The plaintiff insists that the second, third and fourth issues are not consistent with the first, and that the verdict involved a contradiction. This view of the plaintiff is a mistaken one. His Honor in his instructions on these *760issues, pointed unerringly and with, entire certainty to their meaning and purpose. He said : “If you answer the first issue, as to plaintiff’s title, ‘yes 11-12 you will then proceed to consider the second, third and fourth issues as to the location of the land claimed by plaintiff. If plaintiff establishes his title, the burden is still on him to show by a preponderance of the evidence where his land is situated— to locate it before he can recover (here -the evidence as to location of grant was read to jury, contentions of parties stated, and jury fully instructed as to law applicable to this part of the case). If you find from the evidence that plaintiff has located any line or lines or corner of his tract, you may locate the entire boundary by following the calls in his ■grant or deeds. If there is a natural object called for found, course and distance must give way to reach it. If plaintiff has located his tract of land you will indicate by your answers to the second, third and fourth issues the locations of the corners referred to, whether they be located where plaintiff claims, or elsewhere. If plaintiff has not satisfied you by a preponderance of the evidence of the location of any part of the boundary set out in his grant, you will answer the second, third and fourth issues, ‘we don’t know’, and the fifth issue ‘no’ and the sixth issue ‘nothing’ ”.

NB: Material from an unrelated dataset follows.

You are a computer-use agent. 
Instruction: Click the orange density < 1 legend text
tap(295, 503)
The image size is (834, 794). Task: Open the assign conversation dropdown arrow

The jury must have understood what these issues meant, and why they were submitted in the form in which they were. And the counsel for the plaintiff were satisfied with them, for His Honor told the jury that if the plaintiff from the evidence had located any line or lines, or corner of his tract, you may locate the entire boundary by following the calls in his grant or deeds. The judgment followed in form and substance the verdict of the jury, and is not objectionable in any aspect. The paper title of the plaintiff was declared regular, but the location of the land not having been proved, the Court made these statements in the *761judgment: This was favorable to the plaintiff because it put his failure to recover of the defendant on the ground of his failure to locate the land, and not on the ground of any defect in his deed. No error. The judgment is affirmed.

Affirmed.

AveRy, J., did not sit.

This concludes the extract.